━━ Document passage ━━
Thoughts on RISD's Natural Science Illustration prog.?

Hello, I'm considering enrolling in Rhode Island's School of Design's natural science illustration program and was wondering if anyone had any thoughts on the program.(

I have little art experience (basically half-way through Betty Edward's Drawing on the Right Side of the Brain). RISD's program seems geared to newbies like me, they assume no art experience and start with fundamental drawing classes. Other programs, like U of Washington's and California State's, seem geared to those with much more experience.

Thank you for your thoughts!

If you are not experienced in drawing, it is wise to consider programs that contain drawing courses that are designed to be helpful to those with little experience. The kind of drawing needed in scientific illustration goes beyond that described in the Edwards book so courses that can help you develop those abilities are essential for you.

The Savannah College of art and Design has developed a program that has a planned start up date of Fall, 2012.  The undergraduate program will have the kind of drawing courses that will be very helpful to students with little experience.  An MA and MFA are also planned.  These programs would also contain informative drawing courses but would expect a level of drawing profeciency from the students.  If a student is serious about scientific illustration at the graduate level yet is lacking in drawing experience (such as a scientist who would like to broaden their work to include illustration) there are three courses that can be taken to bring the student up to speed and prepared for success in their graduate course of study in scientific illustration at SCAD.
━━━
━━ Data entries ━━
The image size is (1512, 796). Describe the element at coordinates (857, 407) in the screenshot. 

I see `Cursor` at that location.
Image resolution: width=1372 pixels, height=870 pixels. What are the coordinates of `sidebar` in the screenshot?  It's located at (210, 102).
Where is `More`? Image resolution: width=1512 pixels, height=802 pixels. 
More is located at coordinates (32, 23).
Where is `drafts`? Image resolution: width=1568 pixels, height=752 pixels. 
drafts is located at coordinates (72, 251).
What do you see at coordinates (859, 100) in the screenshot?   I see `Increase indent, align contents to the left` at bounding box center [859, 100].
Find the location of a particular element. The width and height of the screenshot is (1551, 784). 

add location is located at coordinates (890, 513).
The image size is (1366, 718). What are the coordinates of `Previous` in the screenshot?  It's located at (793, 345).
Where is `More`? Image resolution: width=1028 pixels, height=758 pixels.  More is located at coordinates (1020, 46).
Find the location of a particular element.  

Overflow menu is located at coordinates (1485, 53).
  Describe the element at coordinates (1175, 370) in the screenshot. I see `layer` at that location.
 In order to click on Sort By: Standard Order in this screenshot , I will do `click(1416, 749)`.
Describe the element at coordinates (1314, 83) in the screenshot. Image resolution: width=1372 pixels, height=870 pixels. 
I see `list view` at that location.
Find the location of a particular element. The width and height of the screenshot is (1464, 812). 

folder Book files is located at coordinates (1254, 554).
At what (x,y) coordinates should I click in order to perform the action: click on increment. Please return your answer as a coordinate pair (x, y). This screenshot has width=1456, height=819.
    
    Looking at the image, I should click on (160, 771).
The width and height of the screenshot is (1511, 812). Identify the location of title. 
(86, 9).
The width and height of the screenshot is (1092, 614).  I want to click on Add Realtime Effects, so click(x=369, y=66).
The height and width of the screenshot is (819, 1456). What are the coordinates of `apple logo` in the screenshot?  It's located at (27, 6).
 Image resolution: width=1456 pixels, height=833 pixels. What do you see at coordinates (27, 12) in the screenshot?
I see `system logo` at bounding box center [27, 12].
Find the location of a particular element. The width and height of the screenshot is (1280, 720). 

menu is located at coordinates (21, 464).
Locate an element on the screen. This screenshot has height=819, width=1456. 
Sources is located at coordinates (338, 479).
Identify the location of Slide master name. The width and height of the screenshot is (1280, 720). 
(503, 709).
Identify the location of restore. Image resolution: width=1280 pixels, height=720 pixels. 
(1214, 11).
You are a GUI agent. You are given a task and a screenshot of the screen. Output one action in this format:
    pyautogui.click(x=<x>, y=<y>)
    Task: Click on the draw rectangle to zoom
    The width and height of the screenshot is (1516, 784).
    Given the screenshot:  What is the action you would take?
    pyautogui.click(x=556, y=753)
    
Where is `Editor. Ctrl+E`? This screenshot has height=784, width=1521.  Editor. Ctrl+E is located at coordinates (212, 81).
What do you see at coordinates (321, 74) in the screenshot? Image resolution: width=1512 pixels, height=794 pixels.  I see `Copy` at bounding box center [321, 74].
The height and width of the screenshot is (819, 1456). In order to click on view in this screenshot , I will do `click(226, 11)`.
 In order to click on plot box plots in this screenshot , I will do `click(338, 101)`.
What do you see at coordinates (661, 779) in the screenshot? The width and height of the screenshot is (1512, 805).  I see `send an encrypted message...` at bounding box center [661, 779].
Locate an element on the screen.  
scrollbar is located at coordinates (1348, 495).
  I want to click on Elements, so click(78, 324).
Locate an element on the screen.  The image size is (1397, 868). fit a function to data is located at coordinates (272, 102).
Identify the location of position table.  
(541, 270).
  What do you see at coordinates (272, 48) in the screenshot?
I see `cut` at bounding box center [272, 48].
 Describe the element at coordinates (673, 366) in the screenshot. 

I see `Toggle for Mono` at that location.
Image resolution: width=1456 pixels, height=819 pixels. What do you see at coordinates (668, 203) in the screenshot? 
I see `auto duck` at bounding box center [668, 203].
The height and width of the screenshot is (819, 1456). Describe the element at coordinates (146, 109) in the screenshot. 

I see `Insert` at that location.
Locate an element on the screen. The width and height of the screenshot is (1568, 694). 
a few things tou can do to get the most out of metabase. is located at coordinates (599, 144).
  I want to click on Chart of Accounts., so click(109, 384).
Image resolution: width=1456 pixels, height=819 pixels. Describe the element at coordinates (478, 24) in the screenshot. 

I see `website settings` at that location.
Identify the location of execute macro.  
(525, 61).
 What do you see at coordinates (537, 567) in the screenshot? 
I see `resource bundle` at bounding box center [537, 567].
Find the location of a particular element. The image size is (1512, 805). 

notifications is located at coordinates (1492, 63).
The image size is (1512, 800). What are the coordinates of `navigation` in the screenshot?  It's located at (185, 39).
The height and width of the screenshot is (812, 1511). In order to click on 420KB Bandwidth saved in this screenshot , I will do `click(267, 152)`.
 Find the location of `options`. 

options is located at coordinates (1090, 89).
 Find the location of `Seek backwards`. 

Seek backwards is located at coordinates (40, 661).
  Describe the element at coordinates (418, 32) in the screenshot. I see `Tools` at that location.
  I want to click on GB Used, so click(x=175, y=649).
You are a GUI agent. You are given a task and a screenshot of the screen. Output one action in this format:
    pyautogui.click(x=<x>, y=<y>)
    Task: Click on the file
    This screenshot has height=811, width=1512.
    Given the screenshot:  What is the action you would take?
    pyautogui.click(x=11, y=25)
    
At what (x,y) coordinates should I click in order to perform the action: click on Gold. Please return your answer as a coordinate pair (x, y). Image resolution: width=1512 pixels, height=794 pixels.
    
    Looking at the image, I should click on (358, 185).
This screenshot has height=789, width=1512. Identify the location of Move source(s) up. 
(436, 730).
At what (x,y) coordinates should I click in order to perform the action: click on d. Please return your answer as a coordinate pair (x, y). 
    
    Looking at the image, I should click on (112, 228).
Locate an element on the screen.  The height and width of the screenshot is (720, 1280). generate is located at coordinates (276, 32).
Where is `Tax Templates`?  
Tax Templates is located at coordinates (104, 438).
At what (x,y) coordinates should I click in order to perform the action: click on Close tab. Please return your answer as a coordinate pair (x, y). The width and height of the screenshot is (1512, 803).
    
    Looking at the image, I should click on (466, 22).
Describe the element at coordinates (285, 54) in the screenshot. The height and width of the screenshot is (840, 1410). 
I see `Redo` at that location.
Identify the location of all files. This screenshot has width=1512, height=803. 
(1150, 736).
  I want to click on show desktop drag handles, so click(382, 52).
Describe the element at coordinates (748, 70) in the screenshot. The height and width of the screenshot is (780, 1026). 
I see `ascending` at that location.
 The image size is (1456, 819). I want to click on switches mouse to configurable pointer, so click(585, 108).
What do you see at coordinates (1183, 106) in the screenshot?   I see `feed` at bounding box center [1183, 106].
━━━
### What you will do
1. Retype word for word a portion of the forum thread about RISD's illustration program. Begin at the words that have "Hello, I'm considering" and stop after "for your thoughts!".
2. Repeat word for word the lines of the listing that begin at the line that has "Describe the element at coordinates (748, 70)" and stop after the listing's last line.
The forum thread and the listing are unrelated pieces of material.

### Results of the exercise
1.
Hello, I'm considering enrolling in Rhode Island's School of Design's natural science illustration program and was wondering if anyone had any thoughts on the program.(

I have little art experience (basically half-way through Betty Edward's Drawing on the Right Side of the Brain). RISD's program seems geared to newbies like me, they assume no art experience and start with fundamental drawing classes. Other programs, like U of Washington's and California State's, seem geared to those with much more experience.

Thank you for your thoughts!

2.
Describe the element at coordinates (748, 70) in the screenshot. The height and width of the screenshot is (780, 1026). 
I see `ascending` at that location.
 The image size is (1456, 819). I want to click on switches mouse to configurable pointer, so click(585, 108).
What do you see at coordinates (1183, 106) in the screenshot?   I see `feed` at bounding box center [1183, 106].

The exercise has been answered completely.